DOCUMENT SECTION:
⟨

From the history of Cuba - Pierre Le Moyne d'Iberville and d'Ardillier


pierre-le-moyne-iberville

Canadian sailor, merchant, soldier, explorer and colonial administrator, born July 16, 1661 in Villemarie, Montreal, and died July 9, 1706 in Havana, Cuba, victim of yellow fever, a disease that often struck the Caribbean at that time.



A man of action, he is known to have fought effectively against the British army for most of his life, destroying several enemy colonies, in addition to founding forts and participating in the exploration of North America.


He is thus the founder of the French colony of Louisiana, in New France, and of the cities of Biloxi (today Mississippi) and Mobile (Alabama).


In 1706 Iberville captured the English-held island of Nevis and went to Havana to obtain reinforcements from the Spanish, the established enemies of the British, and thus attack in the Carolinas. He was a captain in the French navy, an accomplished sailor, recognized as the hero of Hudson Bay.

⟩

TASKS AND EXERCISES:
1. Summarize the text about Pierre Le Moyne d'Iberville in two sentences.
2. Resume the text about Pierre Le Moyne d'Iberville from its last sentence.

Excerpts from a dataset
⟨

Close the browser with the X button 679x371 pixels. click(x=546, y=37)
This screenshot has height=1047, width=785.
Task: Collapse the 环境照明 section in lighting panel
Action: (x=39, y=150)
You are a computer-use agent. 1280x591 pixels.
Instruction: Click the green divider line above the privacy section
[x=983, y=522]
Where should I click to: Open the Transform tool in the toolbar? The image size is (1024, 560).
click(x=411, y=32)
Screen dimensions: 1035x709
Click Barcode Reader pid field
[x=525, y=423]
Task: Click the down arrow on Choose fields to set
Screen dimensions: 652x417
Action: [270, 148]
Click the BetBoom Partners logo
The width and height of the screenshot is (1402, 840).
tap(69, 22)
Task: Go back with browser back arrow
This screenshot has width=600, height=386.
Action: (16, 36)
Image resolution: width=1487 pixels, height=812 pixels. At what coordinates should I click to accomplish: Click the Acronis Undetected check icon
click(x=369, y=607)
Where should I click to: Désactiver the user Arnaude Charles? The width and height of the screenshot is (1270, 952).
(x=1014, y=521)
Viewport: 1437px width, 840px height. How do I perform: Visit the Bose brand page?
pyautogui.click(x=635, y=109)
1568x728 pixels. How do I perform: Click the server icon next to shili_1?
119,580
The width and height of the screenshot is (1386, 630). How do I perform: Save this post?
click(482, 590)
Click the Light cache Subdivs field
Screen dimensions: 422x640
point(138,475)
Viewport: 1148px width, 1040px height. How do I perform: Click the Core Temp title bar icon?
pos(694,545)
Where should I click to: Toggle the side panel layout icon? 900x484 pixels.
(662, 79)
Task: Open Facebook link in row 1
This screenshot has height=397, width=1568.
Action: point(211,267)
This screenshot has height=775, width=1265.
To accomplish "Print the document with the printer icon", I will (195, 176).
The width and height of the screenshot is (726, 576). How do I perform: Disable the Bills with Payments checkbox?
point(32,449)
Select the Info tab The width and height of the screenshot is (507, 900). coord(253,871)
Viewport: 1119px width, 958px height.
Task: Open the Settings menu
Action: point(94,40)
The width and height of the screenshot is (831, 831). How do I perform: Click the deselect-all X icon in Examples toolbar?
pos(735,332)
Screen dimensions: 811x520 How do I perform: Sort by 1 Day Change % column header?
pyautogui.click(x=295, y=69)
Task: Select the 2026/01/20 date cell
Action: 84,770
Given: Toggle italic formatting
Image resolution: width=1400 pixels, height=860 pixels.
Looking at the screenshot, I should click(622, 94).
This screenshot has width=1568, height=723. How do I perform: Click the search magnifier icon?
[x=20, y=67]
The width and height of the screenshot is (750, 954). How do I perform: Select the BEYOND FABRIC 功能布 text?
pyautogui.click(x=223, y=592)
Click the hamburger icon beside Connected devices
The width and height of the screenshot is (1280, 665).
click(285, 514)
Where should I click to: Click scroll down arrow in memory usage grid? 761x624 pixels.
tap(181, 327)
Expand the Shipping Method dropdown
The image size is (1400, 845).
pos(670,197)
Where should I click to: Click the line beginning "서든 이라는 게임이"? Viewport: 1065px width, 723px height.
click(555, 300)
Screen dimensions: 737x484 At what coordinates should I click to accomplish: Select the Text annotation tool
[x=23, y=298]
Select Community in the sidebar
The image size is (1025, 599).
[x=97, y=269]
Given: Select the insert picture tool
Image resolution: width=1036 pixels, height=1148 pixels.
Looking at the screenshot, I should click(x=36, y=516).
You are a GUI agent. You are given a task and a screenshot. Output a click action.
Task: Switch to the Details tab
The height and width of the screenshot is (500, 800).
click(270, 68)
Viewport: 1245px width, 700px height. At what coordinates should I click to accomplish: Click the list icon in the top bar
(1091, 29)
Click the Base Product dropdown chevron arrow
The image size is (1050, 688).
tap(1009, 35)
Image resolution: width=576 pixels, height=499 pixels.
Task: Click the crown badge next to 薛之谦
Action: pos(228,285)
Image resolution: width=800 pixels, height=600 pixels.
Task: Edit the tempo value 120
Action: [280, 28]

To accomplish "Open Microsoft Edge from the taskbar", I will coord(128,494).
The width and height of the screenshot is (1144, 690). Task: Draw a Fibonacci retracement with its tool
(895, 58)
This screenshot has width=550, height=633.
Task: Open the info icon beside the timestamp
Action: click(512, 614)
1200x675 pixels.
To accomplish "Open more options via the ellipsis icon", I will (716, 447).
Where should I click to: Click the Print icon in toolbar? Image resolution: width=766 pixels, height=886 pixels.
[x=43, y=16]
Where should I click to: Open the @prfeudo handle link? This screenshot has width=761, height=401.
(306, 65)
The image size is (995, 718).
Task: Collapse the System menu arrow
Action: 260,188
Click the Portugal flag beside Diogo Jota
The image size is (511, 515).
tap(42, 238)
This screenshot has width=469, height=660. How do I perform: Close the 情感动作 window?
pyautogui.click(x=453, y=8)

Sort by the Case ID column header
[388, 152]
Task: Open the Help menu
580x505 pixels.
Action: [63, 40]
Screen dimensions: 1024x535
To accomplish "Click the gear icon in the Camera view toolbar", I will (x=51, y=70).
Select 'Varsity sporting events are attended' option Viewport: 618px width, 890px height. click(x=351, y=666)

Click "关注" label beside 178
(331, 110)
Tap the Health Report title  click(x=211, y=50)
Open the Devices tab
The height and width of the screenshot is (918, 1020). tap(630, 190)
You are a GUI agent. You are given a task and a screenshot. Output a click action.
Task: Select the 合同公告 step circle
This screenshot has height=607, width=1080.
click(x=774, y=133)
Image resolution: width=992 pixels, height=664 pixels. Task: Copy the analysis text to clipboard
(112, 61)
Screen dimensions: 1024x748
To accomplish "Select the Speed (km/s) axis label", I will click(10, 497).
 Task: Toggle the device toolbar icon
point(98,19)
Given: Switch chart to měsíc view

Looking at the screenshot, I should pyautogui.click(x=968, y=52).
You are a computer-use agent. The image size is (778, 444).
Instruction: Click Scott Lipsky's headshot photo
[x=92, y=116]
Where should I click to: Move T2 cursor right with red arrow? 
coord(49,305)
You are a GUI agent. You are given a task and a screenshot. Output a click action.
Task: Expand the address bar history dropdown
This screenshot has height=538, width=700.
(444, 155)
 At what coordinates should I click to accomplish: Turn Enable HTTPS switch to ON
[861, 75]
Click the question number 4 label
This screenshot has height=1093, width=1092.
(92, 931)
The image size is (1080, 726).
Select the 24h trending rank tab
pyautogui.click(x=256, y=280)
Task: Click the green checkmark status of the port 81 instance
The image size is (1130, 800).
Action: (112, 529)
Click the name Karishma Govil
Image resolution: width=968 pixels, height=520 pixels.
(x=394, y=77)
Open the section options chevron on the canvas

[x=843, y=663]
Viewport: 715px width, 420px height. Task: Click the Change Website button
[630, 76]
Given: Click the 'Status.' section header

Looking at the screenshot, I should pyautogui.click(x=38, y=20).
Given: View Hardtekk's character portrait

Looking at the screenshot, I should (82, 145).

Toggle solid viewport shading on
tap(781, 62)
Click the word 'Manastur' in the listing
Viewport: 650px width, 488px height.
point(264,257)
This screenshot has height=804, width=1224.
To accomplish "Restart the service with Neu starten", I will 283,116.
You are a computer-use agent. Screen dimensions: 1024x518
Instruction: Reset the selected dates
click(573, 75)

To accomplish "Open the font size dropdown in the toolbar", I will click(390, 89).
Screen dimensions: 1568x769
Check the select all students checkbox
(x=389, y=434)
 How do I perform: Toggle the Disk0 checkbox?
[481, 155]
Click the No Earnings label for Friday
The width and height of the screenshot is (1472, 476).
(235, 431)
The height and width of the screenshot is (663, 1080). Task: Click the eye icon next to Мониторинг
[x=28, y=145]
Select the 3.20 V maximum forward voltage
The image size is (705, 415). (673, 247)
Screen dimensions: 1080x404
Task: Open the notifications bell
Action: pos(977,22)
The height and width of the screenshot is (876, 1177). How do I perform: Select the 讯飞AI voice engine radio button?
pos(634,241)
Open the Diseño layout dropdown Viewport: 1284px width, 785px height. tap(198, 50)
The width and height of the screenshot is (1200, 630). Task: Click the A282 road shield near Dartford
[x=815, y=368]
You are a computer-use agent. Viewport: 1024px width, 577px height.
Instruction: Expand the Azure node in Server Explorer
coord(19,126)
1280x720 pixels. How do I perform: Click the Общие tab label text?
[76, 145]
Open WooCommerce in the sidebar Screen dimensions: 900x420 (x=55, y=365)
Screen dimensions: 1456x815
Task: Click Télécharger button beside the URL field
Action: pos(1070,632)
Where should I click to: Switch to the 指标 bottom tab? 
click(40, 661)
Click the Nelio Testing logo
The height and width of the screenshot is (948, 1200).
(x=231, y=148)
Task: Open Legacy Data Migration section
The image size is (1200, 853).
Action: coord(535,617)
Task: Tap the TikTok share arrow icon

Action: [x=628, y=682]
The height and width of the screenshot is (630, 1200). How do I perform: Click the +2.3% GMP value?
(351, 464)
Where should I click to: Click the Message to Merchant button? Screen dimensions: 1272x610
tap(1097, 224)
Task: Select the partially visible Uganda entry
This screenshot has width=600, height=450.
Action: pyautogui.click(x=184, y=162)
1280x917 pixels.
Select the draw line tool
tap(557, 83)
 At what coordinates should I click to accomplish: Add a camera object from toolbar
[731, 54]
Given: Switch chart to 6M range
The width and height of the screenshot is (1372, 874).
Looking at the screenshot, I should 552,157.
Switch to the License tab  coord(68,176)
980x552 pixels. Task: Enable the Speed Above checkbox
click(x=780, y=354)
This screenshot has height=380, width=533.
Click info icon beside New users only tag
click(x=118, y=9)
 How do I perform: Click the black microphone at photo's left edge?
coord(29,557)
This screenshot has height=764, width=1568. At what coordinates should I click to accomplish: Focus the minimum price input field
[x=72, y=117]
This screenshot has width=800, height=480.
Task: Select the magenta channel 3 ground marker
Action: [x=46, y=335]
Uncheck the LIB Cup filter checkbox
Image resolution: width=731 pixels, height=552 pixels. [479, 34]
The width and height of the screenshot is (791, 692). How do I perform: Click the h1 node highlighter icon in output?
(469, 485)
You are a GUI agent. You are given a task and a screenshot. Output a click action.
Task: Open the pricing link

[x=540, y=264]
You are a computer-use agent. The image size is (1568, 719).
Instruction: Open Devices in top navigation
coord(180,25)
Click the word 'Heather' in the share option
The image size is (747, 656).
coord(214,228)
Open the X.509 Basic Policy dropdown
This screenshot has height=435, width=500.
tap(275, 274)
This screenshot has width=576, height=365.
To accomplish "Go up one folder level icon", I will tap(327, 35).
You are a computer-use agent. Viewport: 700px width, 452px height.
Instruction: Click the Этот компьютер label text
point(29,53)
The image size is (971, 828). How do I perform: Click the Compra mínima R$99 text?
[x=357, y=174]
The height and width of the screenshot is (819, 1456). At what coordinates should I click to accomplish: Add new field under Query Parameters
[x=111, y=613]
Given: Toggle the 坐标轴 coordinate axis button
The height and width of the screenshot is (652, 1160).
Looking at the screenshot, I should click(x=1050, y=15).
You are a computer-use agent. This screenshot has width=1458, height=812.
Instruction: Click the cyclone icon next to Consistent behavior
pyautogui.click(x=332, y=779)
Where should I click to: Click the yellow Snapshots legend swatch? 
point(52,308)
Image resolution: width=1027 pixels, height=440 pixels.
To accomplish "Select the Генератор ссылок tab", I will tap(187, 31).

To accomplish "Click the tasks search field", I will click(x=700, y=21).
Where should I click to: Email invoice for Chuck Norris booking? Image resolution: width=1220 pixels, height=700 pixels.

⟩

WRITTEN RESPONSES:
1. Pierre Le Moyne d'Iberville was a Canadian sailor, merchant, soldier, explorer and colonial administrator, born in Montreal in 1661, who fought the British for most of his life and founded the French colony of Louisiana and the cities of Biloxi and Mobile. In 1706, after capturing the English-held island of Nevis, he went to Havana to seek Spanish reinforcements and died there of yellow fever.

2.
The famous high-ranking military man died in Havana of yellow fever in the summer of 1706, aboard his ship El Justo. He was buried the same day in the Church of San Cristóbal de La Habana. Later, his remains were transferred to the Palace of the Captains General, which is now the Museum of the City of Havana, where his tombstone can still be seen.


His brief passage in Cuban history was perpetuated near the fortress of "La Punta", at the entrance to the Bay of Havana. The statue of the overseas admiral, donated by the city of Quebec, was indeed erected in 1999 in a privileged landscape, his gaze fixed beyond the ocean, towards the northern homeland, where he could never return.